◆ **THINGS TO DO**
A. Reproduce the part of the forum thread on adversarial attacks starting with "samat · on Nov" and going on through "many real-world scenarios.".
B. Summarize the forum thread on adversarial attacks in three sentences.

◆ **SOURCE EXCERPT**

---

Thanks. I wonder if adversarial training helps prevent overfitting too. Could you use adversarial training to beat alphago ?

yorwba · on Nov 3, 2017

You could not, because AlphaGo is not a classifier (so it isn't well-defined what an adversarial example is) and the input space is discrete (Go board state) and you can't do ε-small perturbations (two different states differ by at least one stone).

samat · on Nov 3, 2017

Do this attacks still work if you don’t control input image bit-by-bit, but rather feed it via digital camera? While using any digits camera for input in the real world there will be some blurrines and distortion. Is it possible to construct such a noise that 1) will survive camera input 2) will be undetectable with human eyes 3) will fool a ML algorithm?

I do believe you are not able to control input image bit-by-bit in many real-world scenarios.

taejo · on Nov 3, 2017

As has been posted elsewhere in this thread, you can 3D print objects that are consistently misclassified when viewed through a camera from any angle: http://www.labsix.org/physical-objects-that-fool-neural-nets...

eroccatlun · on Nov 2, 2017

Does the adversarial attack require access to the model making the predictions?

It seems like the attack relies on `doping` the input with features present in a different target, or by masking features of the existing target.

---

[Dataset records]
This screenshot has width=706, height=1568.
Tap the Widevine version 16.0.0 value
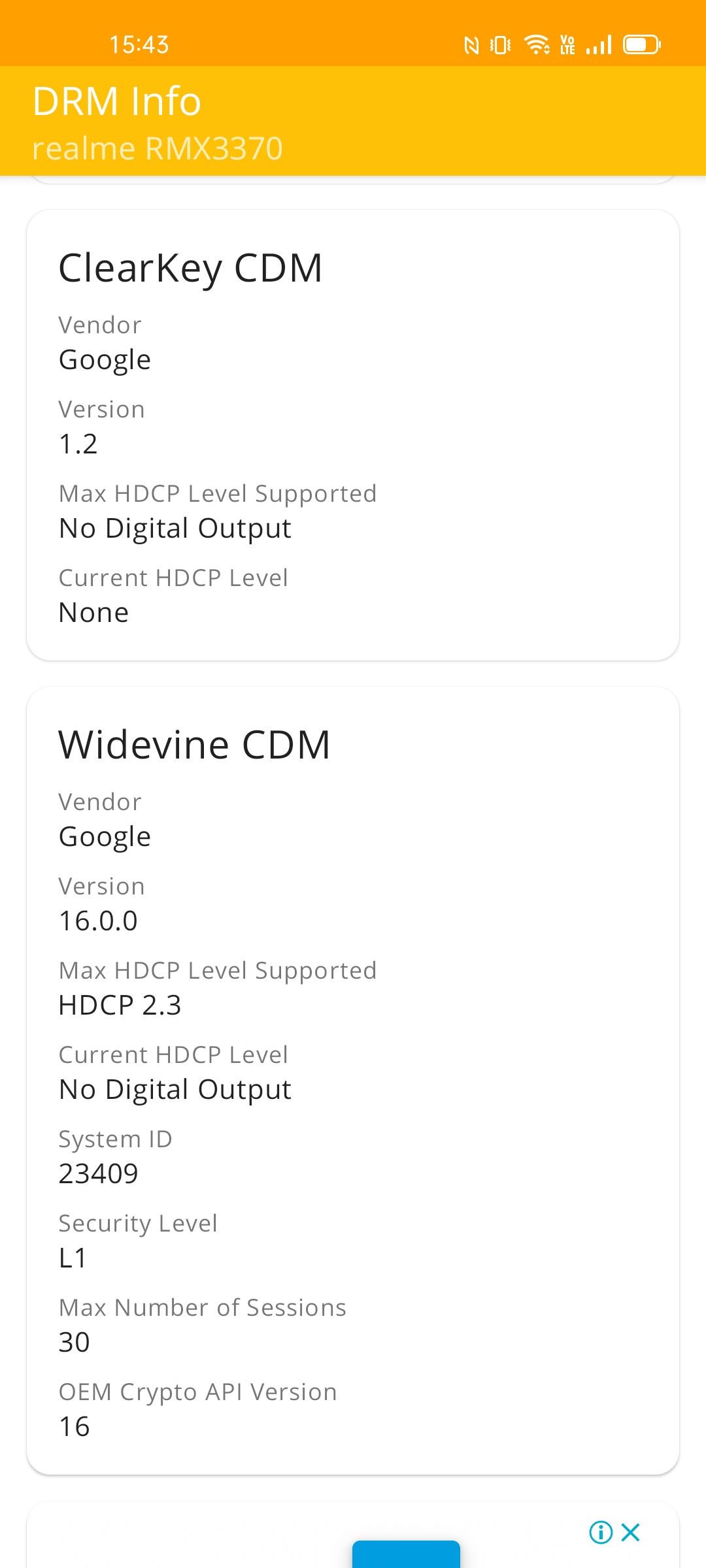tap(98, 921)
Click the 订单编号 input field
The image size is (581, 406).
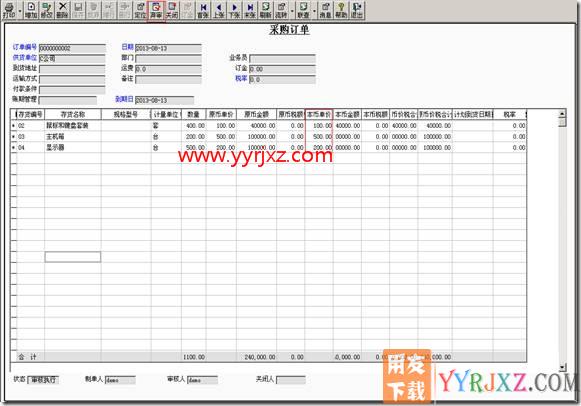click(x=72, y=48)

---

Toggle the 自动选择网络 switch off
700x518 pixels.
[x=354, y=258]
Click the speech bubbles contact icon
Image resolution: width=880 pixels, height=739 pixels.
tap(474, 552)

---

◆ **RESPONSES TO THE EXERCISE**
A.
samat · on Nov 3, 2017

Do this attacks still work if you don’t control input image bit-by-bit, but rather feed it via digital camera? While using any digits camera for input in the real world there will be some blurrines and distortion. Is it possible to construct such a noise that 1) will survive camera input 2) will be undetectable with human eyes 3) will fool a ML algorithm?

I do believe you are not able to control input image bit-by-bit in many real-world scenarios.

B. One commenter explains that adversarial training could not be used to beat AlphaGo, because AlphaGo is not a classifier and its discrete board-state input rules out ε-small perturbations. Another asks whether such attacks still work when the image is fed through a digital camera, and a reply points to 3D-printed objects that are consistently misclassified from any angle. A further commenter asks whether the attack requires access to the model and suggests it relies on doping the input with features of a different target or masking features of the existing one.